--- GOAL OF THE EXERCISE ---
Change every "computer-use agent" in the records below to "GUI agent", keeping the rest of each line the same.

--- INFORMATION GIVEN ---
■ ■ ■
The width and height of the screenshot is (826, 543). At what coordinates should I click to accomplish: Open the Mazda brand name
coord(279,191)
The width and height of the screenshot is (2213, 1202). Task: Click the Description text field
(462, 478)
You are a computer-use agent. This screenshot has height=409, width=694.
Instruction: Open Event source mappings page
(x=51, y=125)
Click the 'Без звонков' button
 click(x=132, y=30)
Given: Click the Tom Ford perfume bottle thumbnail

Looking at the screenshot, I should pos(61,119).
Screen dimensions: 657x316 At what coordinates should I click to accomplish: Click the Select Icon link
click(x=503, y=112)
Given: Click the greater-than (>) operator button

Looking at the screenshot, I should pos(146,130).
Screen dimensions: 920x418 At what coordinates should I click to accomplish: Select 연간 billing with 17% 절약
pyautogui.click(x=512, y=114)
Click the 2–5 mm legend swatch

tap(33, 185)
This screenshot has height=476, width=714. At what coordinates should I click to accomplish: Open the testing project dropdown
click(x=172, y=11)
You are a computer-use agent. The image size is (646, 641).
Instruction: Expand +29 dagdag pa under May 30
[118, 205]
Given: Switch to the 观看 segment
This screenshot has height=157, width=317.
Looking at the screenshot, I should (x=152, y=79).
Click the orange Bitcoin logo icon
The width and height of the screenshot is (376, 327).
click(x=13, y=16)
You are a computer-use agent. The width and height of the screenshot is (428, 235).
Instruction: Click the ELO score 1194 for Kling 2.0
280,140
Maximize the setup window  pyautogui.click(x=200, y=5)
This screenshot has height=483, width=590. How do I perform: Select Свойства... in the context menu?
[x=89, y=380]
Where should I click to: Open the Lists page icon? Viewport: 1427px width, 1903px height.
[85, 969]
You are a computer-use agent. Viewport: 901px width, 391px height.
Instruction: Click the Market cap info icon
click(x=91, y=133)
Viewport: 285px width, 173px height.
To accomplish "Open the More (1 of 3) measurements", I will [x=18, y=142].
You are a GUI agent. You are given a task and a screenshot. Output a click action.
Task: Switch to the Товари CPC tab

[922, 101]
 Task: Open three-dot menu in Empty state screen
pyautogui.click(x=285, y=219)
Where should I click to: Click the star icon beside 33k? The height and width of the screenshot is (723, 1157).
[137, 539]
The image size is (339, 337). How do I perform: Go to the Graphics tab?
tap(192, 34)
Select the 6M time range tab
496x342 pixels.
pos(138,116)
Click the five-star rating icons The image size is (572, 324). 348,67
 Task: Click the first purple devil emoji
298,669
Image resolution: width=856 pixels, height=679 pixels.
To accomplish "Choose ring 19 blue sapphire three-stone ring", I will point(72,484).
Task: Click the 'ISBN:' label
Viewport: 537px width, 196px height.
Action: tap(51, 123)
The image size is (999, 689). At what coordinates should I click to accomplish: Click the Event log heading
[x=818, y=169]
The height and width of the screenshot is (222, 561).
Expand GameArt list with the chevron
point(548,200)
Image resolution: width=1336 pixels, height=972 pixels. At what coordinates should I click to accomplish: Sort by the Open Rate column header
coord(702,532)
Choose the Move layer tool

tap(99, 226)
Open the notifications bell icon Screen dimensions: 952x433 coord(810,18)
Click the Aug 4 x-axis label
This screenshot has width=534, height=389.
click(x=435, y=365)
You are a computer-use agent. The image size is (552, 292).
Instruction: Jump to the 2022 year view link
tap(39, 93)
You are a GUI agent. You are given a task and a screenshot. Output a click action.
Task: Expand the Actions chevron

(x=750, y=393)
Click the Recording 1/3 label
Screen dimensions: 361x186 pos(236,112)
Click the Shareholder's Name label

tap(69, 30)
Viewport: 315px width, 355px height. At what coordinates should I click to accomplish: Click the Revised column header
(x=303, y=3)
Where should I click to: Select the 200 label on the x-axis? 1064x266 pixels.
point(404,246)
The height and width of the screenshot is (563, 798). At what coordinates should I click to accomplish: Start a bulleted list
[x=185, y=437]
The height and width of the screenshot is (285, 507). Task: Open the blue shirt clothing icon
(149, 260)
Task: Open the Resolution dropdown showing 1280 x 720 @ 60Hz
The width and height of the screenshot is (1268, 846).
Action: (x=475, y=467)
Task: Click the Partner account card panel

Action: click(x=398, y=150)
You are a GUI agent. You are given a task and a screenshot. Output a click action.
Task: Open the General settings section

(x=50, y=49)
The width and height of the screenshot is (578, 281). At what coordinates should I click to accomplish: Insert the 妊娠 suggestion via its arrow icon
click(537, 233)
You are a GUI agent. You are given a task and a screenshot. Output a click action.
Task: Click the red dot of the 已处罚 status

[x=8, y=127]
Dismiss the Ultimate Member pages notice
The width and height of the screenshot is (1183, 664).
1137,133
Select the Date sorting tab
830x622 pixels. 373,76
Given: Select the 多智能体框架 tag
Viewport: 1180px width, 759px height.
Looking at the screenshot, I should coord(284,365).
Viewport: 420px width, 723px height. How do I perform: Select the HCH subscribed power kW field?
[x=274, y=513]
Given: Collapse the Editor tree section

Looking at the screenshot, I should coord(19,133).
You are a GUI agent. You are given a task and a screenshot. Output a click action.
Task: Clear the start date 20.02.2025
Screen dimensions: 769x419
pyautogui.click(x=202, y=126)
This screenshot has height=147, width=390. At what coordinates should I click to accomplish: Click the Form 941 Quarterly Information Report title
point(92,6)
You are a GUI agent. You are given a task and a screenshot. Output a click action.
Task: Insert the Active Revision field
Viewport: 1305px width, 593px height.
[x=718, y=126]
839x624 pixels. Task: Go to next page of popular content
■ ■ ■
--- EXERCISE OUTPUT ---
The width and height of the screenshot is (826, 543). At what coordinates should I click to accomplish: Open the Mazda brand name
coord(279,191)
The width and height of the screenshot is (2213, 1202). Task: Click the Description text field
(462, 478)
You are a GUI agent. This screenshot has height=409, width=694.
Instruction: Open Event source mappings page
(x=51, y=125)
Click the 'Без звонков' button
 click(x=132, y=30)
Given: Click the Tom Ford perfume bottle thumbnail

Looking at the screenshot, I should pos(61,119).
Screen dimensions: 657x316 At what coordinates should I click to accomplish: Click the Select Icon link
click(x=503, y=112)
Given: Click the greater-than (>) operator button

Looking at the screenshot, I should pos(146,130).
Screen dimensions: 920x418 At what coordinates should I click to accomplish: Select 연간 billing with 17% 절약
pyautogui.click(x=512, y=114)
Click the 2–5 mm legend swatch

tap(33, 185)
This screenshot has height=476, width=714. At what coordinates should I click to accomplish: Open the testing project dropdown
click(x=172, y=11)
You are a GUI agent. The image size is (646, 641).
Instruction: Expand +29 dagdag pa under May 30
[118, 205]
Given: Switch to the 观看 segment
This screenshot has height=157, width=317.
Looking at the screenshot, I should (x=152, y=79).
Click the orange Bitcoin logo icon
The width and height of the screenshot is (376, 327).
click(x=13, y=16)
You are a GUI agent. The width and height of the screenshot is (428, 235).
Instruction: Click the ELO score 1194 for Kling 2.0
280,140
Maximize the setup window  pyautogui.click(x=200, y=5)
This screenshot has height=483, width=590. How do I perform: Select Свойства... in the context menu?
[x=89, y=380]
Where should I click to: Open the Lists page icon? Viewport: 1427px width, 1903px height.
[85, 969]
You are a GUI agent. Viewport: 901px width, 391px height.
Instruction: Click the Market cap info icon
click(x=91, y=133)
Viewport: 285px width, 173px height.
To accomplish "Open the More (1 of 3) measurements", I will [x=18, y=142].
You are a GUI agent. You are given a task and a screenshot. Output a click action.
Task: Switch to the Товари CPC tab

[922, 101]
 Task: Open three-dot menu in Empty state screen
pyautogui.click(x=285, y=219)
Where should I click to: Click the star icon beside 33k? The height and width of the screenshot is (723, 1157).
[137, 539]
The image size is (339, 337). How do I perform: Go to the Graphics tab?
tap(192, 34)
Select the 6M time range tab
496x342 pixels.
pos(138,116)
Click the five-star rating icons The image size is (572, 324). 348,67
 Task: Click the first purple devil emoji
298,669
Image resolution: width=856 pixels, height=679 pixels.
To accomplish "Choose ring 19 blue sapphire three-stone ring", I will point(72,484).
Task: Click the 'ISBN:' label
Viewport: 537px width, 196px height.
Action: tap(51, 123)
The image size is (999, 689). At what coordinates should I click to accomplish: Click the Event log heading
[x=818, y=169]
The height and width of the screenshot is (222, 561).
Expand GameArt list with the chevron
point(548,200)
Image resolution: width=1336 pixels, height=972 pixels. At what coordinates should I click to accomplish: Sort by the Open Rate column header
coord(702,532)
Choose the Move layer tool

tap(99, 226)
Open the notifications bell icon Screen dimensions: 952x433 coord(810,18)
Click the Aug 4 x-axis label
This screenshot has width=534, height=389.
click(x=435, y=365)
You are a GUI agent. The image size is (552, 292).
Instruction: Jump to the 2022 year view link
tap(39, 93)
You are a GUI agent. You are given a task and a screenshot. Output a click action.
Task: Expand the Actions chevron

(x=750, y=393)
Click the Recording 1/3 label
Screen dimensions: 361x186 pos(236,112)
Click the Shareholder's Name label

tap(69, 30)
Viewport: 315px width, 355px height. At what coordinates should I click to accomplish: Click the Revised column header
(x=303, y=3)
Where should I click to: Select the 200 label on the x-axis? 1064x266 pixels.
point(404,246)
The height and width of the screenshot is (563, 798). At what coordinates should I click to accomplish: Start a bulleted list
[x=185, y=437]
The height and width of the screenshot is (285, 507). Task: Open the blue shirt clothing icon
(149, 260)
Task: Open the Resolution dropdown showing 1280 x 720 @ 60Hz
The width and height of the screenshot is (1268, 846).
Action: (x=475, y=467)
Task: Click the Partner account card panel

Action: click(x=398, y=150)
You are a GUI agent. You are given a task and a screenshot. Output a click action.
Task: Open the General settings section

(x=50, y=49)
The width and height of the screenshot is (578, 281). At what coordinates should I click to accomplish: Insert the 妊娠 suggestion via its arrow icon
click(537, 233)
You are a GUI agent. You are given a task and a screenshot. Output a click action.
Task: Click the red dot of the 已处罚 status

[x=8, y=127]
Dismiss the Ultimate Member pages notice
The width and height of the screenshot is (1183, 664).
1137,133
Select the Date sorting tab
830x622 pixels. 373,76
Given: Select the 多智能体框架 tag
Viewport: 1180px width, 759px height.
Looking at the screenshot, I should coord(284,365).
Viewport: 420px width, 723px height. How do I perform: Select the HCH subscribed power kW field?
[x=274, y=513]
Given: Collapse the Editor tree section

Looking at the screenshot, I should coord(19,133).
You are a GUI agent. You are given a task and a screenshot. Output a click action.
Task: Clear the start date 20.02.2025
Screen dimensions: 769x419
pyautogui.click(x=202, y=126)
This screenshot has height=147, width=390. At what coordinates should I click to accomplish: Click the Form 941 Quarterly Information Report title
point(92,6)
You are a GUI agent. You are given a task and a screenshot. Output a click action.
Task: Insert the Active Revision field
Viewport: 1305px width, 593px height.
[x=718, y=126]
839x624 pixels. Task: Go to next page of popular content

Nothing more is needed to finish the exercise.